## WORK TO COMPLETE:
Render the data as a Markdown table with columns "Row" and "Line", starting with the line that contains "Where should I click to: Open the @NathanFillion" and going on through the line that contains "coord(112,86)". Skip blank lines.

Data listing
= = = =

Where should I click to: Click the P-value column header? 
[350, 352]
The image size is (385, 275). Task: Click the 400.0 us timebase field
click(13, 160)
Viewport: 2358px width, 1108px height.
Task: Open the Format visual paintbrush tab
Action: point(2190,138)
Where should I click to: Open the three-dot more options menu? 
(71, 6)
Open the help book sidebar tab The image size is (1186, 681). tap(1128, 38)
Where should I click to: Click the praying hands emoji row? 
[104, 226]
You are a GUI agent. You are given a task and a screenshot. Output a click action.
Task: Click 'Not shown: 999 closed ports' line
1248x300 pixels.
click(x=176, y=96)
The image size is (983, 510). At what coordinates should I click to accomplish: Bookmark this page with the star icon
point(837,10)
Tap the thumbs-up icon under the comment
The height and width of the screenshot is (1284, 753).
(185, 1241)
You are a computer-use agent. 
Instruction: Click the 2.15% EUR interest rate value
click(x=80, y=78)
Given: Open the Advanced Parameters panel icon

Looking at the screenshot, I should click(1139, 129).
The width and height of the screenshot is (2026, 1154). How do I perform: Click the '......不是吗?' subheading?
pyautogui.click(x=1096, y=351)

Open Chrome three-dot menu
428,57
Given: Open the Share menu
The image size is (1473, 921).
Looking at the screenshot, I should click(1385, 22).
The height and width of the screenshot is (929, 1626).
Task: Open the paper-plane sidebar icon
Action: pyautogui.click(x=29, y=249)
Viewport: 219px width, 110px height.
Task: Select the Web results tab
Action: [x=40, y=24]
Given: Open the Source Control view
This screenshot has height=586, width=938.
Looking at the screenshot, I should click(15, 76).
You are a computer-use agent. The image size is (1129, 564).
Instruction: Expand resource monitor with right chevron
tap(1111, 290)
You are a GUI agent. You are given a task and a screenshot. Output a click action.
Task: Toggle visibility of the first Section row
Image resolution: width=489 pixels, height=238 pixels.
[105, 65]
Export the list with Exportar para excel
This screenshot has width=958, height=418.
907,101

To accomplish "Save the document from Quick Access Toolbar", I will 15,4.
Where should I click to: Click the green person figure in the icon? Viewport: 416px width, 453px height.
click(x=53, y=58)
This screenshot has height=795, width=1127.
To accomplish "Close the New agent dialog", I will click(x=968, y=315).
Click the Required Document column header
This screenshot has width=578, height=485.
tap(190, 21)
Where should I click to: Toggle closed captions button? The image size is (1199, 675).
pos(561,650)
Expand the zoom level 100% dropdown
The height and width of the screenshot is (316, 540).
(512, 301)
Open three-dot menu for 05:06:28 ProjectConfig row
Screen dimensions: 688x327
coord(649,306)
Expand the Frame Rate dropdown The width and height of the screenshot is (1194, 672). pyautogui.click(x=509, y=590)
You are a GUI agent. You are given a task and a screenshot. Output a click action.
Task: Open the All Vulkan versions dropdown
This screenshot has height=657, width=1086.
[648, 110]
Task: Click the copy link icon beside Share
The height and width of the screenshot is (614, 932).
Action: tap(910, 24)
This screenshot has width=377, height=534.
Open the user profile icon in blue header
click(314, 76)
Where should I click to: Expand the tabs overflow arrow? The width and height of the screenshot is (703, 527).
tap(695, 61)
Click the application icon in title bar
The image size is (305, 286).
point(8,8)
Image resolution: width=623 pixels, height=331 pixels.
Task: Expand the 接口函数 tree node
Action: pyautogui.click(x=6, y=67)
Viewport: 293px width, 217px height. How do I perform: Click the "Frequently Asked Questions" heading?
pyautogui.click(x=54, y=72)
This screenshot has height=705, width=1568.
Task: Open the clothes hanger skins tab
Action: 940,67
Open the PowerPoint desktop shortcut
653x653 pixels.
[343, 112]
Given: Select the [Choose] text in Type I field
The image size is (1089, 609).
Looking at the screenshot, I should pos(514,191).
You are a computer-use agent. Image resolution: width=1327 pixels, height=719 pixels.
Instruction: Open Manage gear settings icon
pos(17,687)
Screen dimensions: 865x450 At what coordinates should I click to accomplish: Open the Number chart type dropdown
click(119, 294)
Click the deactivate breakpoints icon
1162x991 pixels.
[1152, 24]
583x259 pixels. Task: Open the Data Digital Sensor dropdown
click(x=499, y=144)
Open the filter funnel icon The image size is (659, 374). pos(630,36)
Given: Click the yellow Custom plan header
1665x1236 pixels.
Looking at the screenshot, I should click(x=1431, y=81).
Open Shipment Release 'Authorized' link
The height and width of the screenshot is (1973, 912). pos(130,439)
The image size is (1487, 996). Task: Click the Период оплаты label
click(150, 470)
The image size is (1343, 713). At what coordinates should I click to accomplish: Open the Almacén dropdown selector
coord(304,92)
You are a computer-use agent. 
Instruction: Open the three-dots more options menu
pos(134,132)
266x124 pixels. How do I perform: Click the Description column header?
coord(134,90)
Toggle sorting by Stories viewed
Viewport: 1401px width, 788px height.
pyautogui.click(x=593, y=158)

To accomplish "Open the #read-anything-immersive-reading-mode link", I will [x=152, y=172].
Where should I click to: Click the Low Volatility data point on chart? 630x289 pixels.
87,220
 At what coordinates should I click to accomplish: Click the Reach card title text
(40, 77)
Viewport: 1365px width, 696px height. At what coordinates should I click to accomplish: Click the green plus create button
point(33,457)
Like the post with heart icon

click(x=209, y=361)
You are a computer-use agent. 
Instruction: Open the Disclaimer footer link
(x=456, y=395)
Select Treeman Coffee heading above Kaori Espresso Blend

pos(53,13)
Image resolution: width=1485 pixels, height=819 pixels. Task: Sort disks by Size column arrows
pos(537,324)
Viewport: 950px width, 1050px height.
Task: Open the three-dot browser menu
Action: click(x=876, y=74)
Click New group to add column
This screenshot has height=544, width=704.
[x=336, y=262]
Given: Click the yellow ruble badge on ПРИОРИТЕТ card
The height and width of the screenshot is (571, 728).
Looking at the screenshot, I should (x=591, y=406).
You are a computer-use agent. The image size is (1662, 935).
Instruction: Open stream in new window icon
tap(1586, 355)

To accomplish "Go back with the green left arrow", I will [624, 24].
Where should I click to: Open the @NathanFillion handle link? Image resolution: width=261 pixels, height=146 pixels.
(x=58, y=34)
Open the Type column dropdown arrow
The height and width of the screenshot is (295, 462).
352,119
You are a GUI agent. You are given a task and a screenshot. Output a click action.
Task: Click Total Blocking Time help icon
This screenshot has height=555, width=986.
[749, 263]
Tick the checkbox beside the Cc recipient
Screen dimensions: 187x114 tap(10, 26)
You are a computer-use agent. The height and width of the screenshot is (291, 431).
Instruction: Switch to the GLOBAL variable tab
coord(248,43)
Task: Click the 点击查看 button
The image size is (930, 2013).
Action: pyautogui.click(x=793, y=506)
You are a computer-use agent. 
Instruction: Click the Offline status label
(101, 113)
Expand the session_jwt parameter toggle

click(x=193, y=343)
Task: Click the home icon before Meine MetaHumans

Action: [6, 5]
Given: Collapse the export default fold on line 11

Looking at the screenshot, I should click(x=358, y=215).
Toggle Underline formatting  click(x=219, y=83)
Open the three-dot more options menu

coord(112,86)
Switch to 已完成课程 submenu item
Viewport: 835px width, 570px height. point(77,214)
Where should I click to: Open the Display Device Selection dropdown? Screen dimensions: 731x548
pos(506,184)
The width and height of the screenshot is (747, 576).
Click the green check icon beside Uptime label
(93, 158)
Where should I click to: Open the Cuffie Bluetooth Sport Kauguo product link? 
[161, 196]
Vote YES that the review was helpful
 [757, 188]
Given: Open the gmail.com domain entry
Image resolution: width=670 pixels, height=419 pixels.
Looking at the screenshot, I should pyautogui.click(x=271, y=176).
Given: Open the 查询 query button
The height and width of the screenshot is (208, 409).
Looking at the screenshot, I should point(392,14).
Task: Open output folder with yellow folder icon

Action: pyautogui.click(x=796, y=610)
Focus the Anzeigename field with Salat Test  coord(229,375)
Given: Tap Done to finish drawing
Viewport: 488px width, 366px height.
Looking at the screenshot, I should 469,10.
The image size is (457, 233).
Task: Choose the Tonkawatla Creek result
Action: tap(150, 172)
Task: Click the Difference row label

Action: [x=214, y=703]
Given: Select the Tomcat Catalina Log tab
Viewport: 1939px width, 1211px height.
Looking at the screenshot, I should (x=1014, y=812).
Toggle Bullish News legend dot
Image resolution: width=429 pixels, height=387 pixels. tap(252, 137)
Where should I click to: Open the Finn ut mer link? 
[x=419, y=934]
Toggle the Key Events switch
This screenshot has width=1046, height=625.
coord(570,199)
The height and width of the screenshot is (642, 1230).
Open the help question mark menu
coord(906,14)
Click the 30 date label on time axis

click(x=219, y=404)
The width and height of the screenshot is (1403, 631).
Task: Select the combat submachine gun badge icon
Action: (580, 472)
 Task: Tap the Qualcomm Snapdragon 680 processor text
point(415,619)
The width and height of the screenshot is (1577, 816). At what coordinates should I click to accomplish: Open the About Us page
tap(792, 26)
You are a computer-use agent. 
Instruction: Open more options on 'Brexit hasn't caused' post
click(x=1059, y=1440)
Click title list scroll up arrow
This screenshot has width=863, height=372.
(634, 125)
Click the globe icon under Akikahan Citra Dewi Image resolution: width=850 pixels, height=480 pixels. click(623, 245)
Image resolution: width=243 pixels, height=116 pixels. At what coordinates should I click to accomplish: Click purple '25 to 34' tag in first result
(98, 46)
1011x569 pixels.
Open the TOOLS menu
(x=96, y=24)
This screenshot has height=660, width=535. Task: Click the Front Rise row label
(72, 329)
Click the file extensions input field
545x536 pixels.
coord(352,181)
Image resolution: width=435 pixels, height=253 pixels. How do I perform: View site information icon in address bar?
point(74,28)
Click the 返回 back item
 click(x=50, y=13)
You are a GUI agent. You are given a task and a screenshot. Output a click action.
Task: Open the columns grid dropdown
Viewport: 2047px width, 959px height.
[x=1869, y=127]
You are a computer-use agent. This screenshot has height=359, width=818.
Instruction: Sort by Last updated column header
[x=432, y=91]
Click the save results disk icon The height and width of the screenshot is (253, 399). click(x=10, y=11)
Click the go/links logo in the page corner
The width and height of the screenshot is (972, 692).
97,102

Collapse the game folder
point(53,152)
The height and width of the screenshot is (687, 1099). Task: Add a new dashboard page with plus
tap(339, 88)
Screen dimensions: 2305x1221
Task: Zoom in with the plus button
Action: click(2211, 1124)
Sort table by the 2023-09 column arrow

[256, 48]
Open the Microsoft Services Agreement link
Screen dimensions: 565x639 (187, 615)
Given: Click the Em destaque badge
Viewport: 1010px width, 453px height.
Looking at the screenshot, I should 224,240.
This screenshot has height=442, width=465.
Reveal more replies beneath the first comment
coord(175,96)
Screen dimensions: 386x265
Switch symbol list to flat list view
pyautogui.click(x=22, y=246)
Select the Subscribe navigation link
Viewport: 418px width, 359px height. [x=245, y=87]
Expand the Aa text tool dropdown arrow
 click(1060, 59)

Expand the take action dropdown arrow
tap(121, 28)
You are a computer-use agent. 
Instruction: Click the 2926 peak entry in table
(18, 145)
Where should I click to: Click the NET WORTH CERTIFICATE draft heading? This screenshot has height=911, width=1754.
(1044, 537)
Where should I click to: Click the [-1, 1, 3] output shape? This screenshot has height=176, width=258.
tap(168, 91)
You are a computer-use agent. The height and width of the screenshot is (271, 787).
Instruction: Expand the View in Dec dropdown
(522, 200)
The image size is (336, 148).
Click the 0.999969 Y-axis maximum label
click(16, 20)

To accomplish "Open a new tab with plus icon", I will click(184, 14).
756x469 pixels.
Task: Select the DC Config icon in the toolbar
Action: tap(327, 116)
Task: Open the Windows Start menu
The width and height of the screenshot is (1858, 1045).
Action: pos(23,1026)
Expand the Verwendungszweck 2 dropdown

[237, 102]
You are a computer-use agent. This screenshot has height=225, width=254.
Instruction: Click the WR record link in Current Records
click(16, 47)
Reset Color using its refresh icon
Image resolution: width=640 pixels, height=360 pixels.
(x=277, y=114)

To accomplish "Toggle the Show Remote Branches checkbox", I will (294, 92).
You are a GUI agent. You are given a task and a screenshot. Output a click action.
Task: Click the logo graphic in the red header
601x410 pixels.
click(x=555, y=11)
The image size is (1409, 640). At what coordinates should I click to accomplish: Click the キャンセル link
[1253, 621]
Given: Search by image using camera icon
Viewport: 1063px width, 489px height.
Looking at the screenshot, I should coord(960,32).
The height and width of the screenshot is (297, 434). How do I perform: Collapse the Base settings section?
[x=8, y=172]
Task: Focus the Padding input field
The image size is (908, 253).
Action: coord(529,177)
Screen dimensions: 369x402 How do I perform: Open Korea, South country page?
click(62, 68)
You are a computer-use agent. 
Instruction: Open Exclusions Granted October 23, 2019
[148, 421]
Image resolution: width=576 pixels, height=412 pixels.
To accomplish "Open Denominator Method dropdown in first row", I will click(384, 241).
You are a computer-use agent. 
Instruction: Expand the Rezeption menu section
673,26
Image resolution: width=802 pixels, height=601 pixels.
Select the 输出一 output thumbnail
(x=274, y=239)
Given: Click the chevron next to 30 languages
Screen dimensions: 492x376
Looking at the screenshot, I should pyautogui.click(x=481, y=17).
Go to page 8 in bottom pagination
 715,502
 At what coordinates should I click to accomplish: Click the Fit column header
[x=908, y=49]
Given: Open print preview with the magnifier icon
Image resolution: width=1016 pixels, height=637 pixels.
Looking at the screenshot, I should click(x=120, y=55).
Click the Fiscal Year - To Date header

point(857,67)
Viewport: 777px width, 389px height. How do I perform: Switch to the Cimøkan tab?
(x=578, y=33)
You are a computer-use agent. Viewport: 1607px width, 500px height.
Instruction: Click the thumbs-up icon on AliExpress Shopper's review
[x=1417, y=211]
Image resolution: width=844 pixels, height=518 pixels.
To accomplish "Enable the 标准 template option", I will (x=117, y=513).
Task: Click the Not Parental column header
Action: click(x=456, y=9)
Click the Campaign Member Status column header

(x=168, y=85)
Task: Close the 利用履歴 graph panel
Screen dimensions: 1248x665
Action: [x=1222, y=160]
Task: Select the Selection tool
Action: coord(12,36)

= = = =

## THE SOLUTION:
| Row | Line |
|---|---|
| 1 | Where should I click to: Open the @NathanFillion handle link? Image resolution: width=261 pixels, height=146 pixels. |
| 2 | (x=58, y=34) |
| 3 | Open the Type column dropdown arrow |
| 4 | The height and width of the screenshot is (295, 462). |
| 5 | 352,119 |
| 6 | You are a GUI agent. You are given a task and a screenshot. Output a click action. |
| 7 | Task: Click Total Blocking Time help icon |
| 8 | This screenshot has height=555, width=986. |
| 9 | [749, 263] |
| 10 | Tick the checkbox beside the Cc recipient |
| 11 | Screen dimensions: 187x114 tap(10, 26) |
| 12 | You are a computer-use agent. The height and width of the screenshot is (291, 431). |
| 13 | Instruction: Switch to the GLOBAL variable tab |
| 14 | coord(248,43) |
| 15 | Task: Click the 点击查看 button |
| 16 | The image size is (930, 2013). |
| 17 | Action: pyautogui.click(x=793, y=506) |
| 18 | You are a computer-use agent.  |
| 19 | Instruction: Click the Offline status label |
| 20 | (101, 113) |
| 21 | Expand the session_jwt parameter toggle |
| 22 | click(x=193, y=343) |
| 23 | Task: Click the home icon before Meine MetaHumans |
| 24 | Action: [6, 5] |
| 25 | Given: Collapse the export default fold on line 11 |
| 26 | Looking at the screenshot, I should click(x=358, y=215). |
| 27 | Toggle Underline formatting  click(x=219, y=83) |
| 28 | Open the three-dot more options menu |
| 29 | coord(112,86) |